When parking in a sloping street, road users are advised to position their vehicle’s wheels towards the sidewalk, so that they do not encroach on the roadway and obstruct the movement of others. vehicles. In addition, by remaining in this position, they can be stopped by the sidewalk in the event of failure of the brakes.

These few tips apply to the majority of motorized land vehicles: RVs, cars, trucks, buses… However, when it comes to two-wheelers, it is advisable to park so that the vehicle is parallel on the slope, making sure that once the kickstand is engaged, it does not tilt on the slope side.

RVs: how and where to park

One party will use the RV or caravan to spend the rest period, perhaps in more numbers than usual, given the restrictions on planes and trains. This means that it allows a holiday with greater freedom of movement, but with rules to be respected, in particular for parking.

  • Street parking. The Highway Code places motorhomes in the category of motor vehicles and therefore the camper is assimilated to cars for the traffic rules and prohibitions to be observed (and the same penalties). Therefore, it is possible to park the vehicle on a normal road, as long as the stop is not considered camping.

So, obviously, it must be allowed to stop in the place where we want to stop, the vehicle must rest on the ground only with its wheels (without feet or other supports), it must not clutter beyond its volume (no tents or gazebos) and must not emit outflows, except those of the engine. 

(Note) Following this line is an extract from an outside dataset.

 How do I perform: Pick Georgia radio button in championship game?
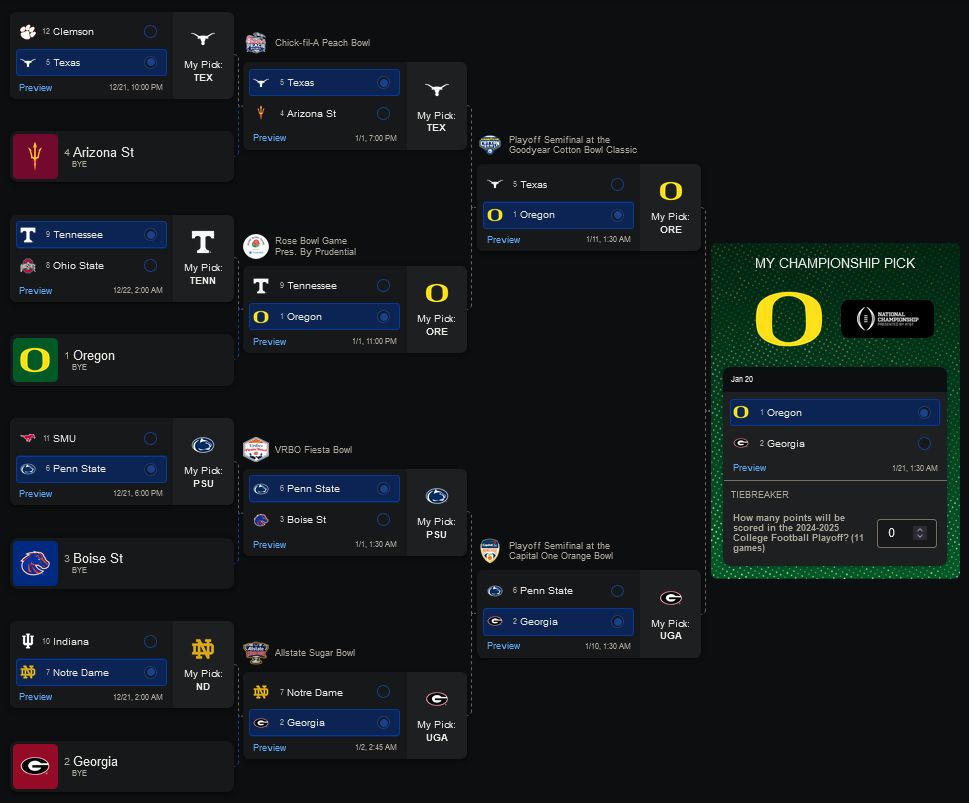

If you use the blue stripes, due to the Highway Code, parking costs 50% more than that of another vehicle. For example, if the cost of parking is one euro per hour, with the camper you will have to spend $2 per hour.

  • Camping sites and other equipped areas. There are numerous stopping points dedicated to campers and caravans, in addition of course to campsites. It starts with the camper service, which is also located in motorway service areas, where it is possible to discharge the clear and black water and, in many cases, there are also columns for the supply of drinking water.

The stopping point, on the other hand, is an area with tourist information, some services (usually the camper service), but without delimited pitches and without electricity connections. 

The equipped areas, on the other hand, are public areas reserved for camper parking and are free or, more likely, for a fee. Usually, you can stay for a maximum of 3 days and are equipped with numerous services, from camper service to the electricity connection.

Although it is not difficult to see ‘exceptions’, even in these areas camping is not allowed and therefore, installing feet or wedges, attaching tents or putting tables with chairs outside.

Final thoughts

If you park your RV downhill or uphill, always leave the wheels of your vehicle turned towards the side of the ditch or towards the centre of the road, to prevent the vehicle from rolling away. Also, it is recommended that you use the handbrake.

Please feel free to get in contact, should you have any questions or comments on the content. 

FAQ on Can you park an RV on a hill?

How to park an automatic vehicle on a slope?

Yes, you can park an automatic vehicle on a slope. Here’s how to do it: Step on the brake pedal, place the lever in position N and release the brake pedal. Activate the parking brake. Place the lever in the Parking position, that is, it is the last step we take when the vehicle is completely stopped.

How should you park on a downhill slope?

If you park on a downhill slope, you must leave a full car space in front of your vehicle so that the wheels can roll forward into position. Turn your wheels away from the curb if you are parking uphill.

How should the RV be if it is parked uphill?

Uphill, the RV will fall “backwards”, when turning the wheels to the left, they will collide – and brake – with the curb. To park on the right downhill it is convenient to turn the wheels to the right.